Simple definition of Finality
- Finality describes whether and when committed blocks with transactions can no longer be reverted/revoked.
- It is important to differentiate between probabilistic and absolute finality.
- Probabilistic finality describes the finality of a transaction dependent on how probable reverting a block is, i.e. the probability of removing a transaction.
- The more blocks that come after the block containing a specific transaction, the less probable it is that a transaction may be reverted, as longest or heaviest chain rules apply in the case of forks.
- Absolute finality is a trait of protocols based on Proof-of-Stake (PoS).
- Finality comes as soon as a transaction and block are verified.
- There are no scenarios in which a transaction can be revoked after it has been finalized.
Finality in PoS and PoW networks
- Proof-of-Stake (PoS) networks can have absolute finality because the total staked amount is known at all times. It takes a public transaction to stake, and another to unstake. If some majority of the stakers agree on a block, then the block can be considered "final" because there is no process that could overturn the consensus.

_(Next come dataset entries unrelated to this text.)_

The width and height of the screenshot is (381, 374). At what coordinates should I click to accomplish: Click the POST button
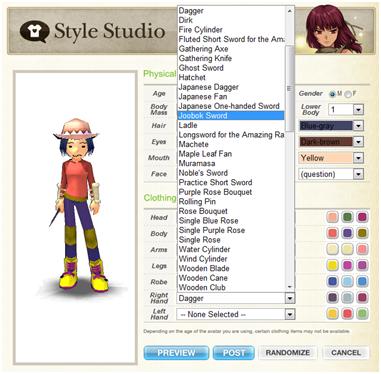coord(234,353)
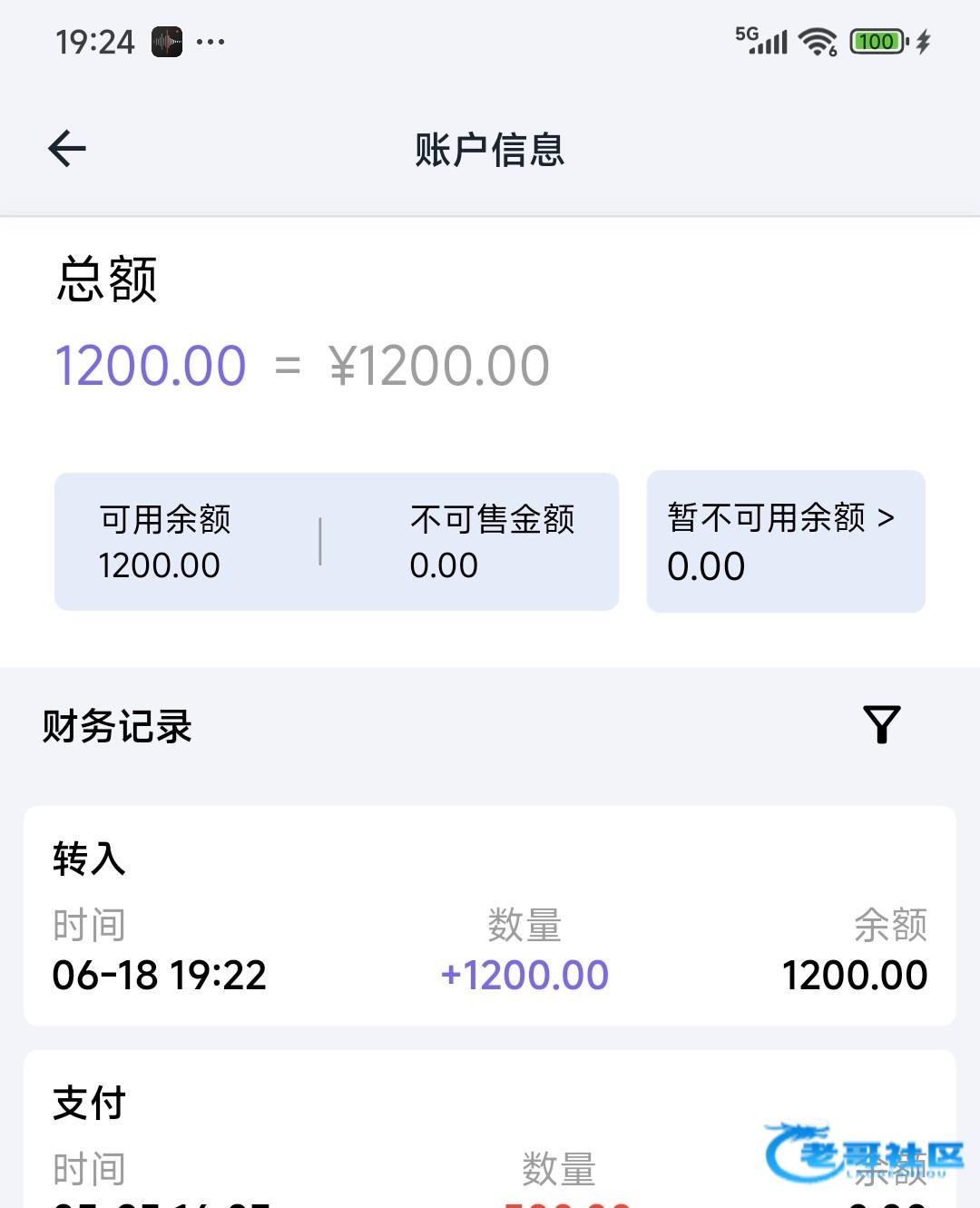Open the financial records filter icon

881,724
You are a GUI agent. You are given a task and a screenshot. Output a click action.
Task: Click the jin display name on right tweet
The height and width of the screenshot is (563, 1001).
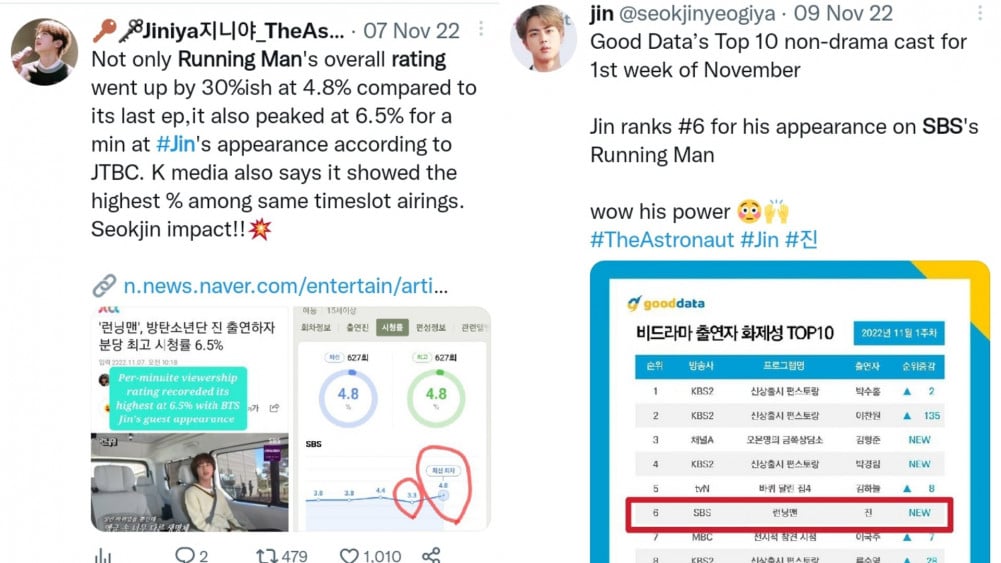pyautogui.click(x=601, y=13)
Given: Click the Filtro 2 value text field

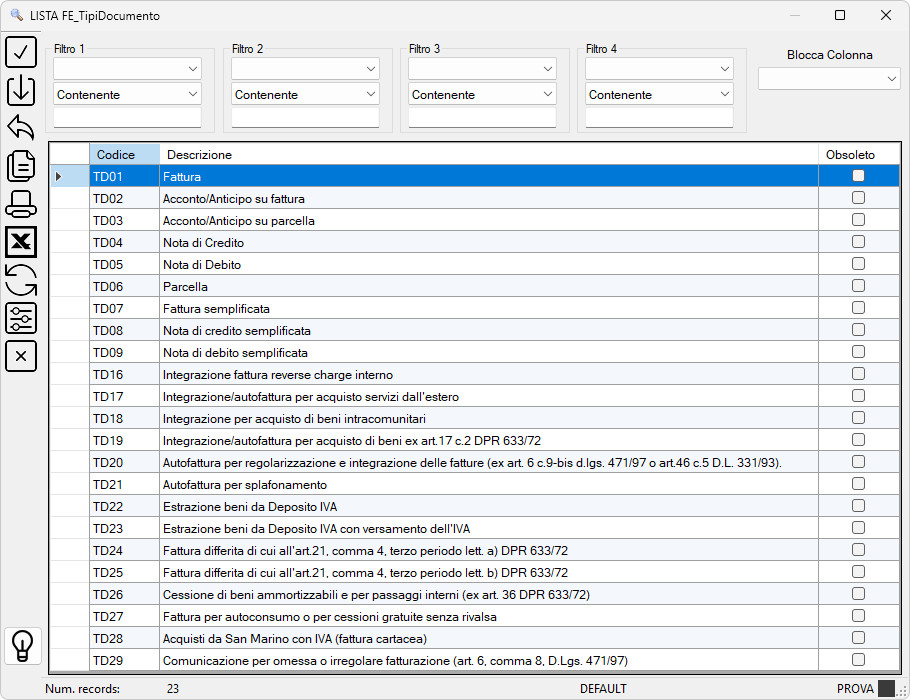Looking at the screenshot, I should tap(305, 118).
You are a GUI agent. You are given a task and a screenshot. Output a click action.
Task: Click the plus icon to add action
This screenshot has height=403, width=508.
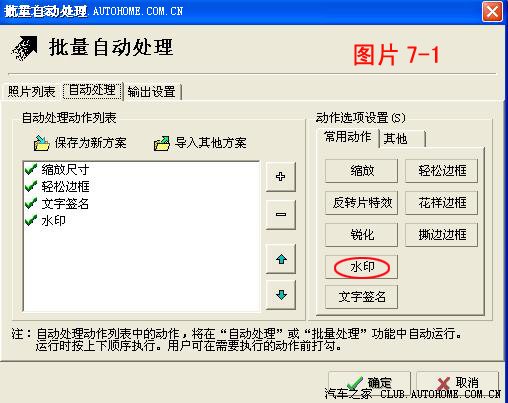(281, 177)
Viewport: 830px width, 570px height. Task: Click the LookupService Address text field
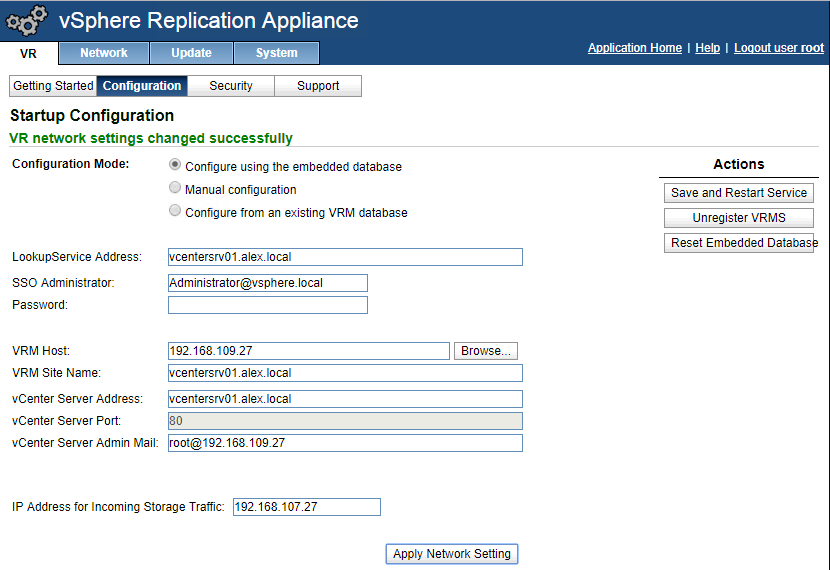[345, 257]
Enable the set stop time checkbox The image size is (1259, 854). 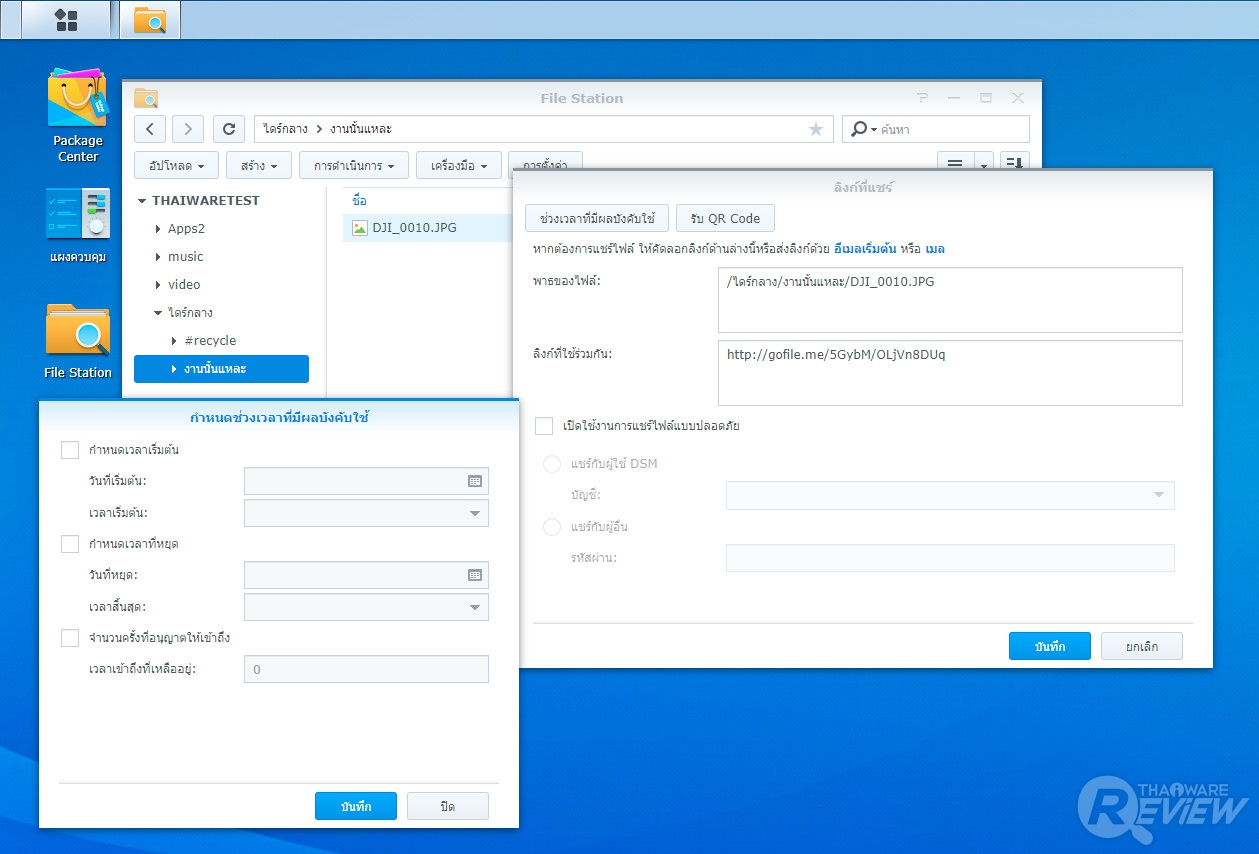pos(70,544)
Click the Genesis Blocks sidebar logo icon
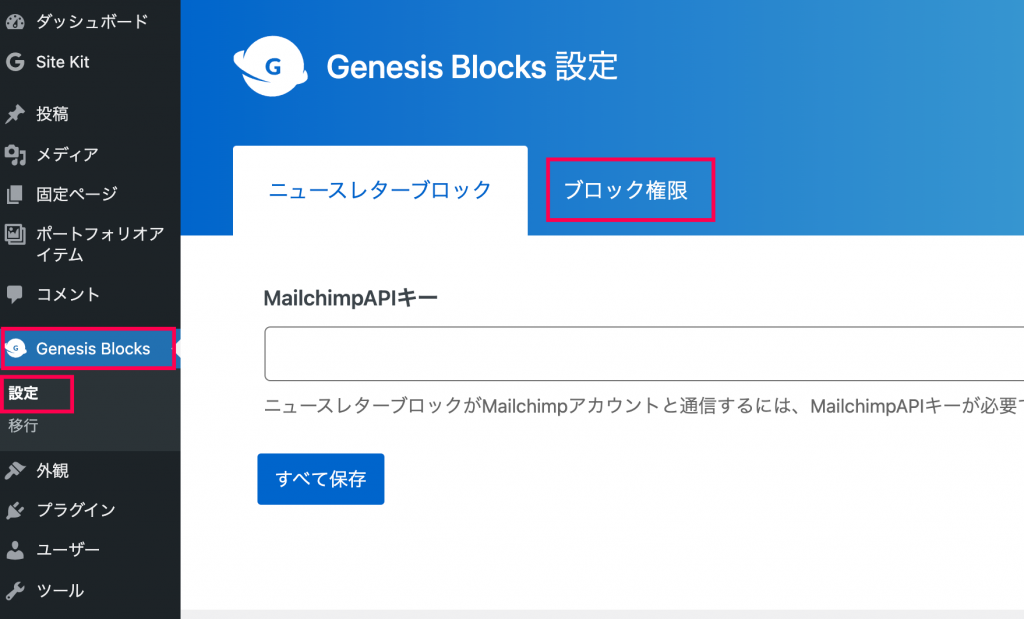Viewport: 1024px width, 619px height. click(x=16, y=349)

- This is different from PoW networks, where the total hashing capacity is unknown; it can only be estimated by a combination of the puzzle's difficulty and the speed at which new blocks are issued. Hashing capacity can be added or removed simply by turning machines on or off. When hashing capacity is removed too abruptly it results in a drop in the network transaction throughput, as blocks suddenly fail to be issued around the target interval.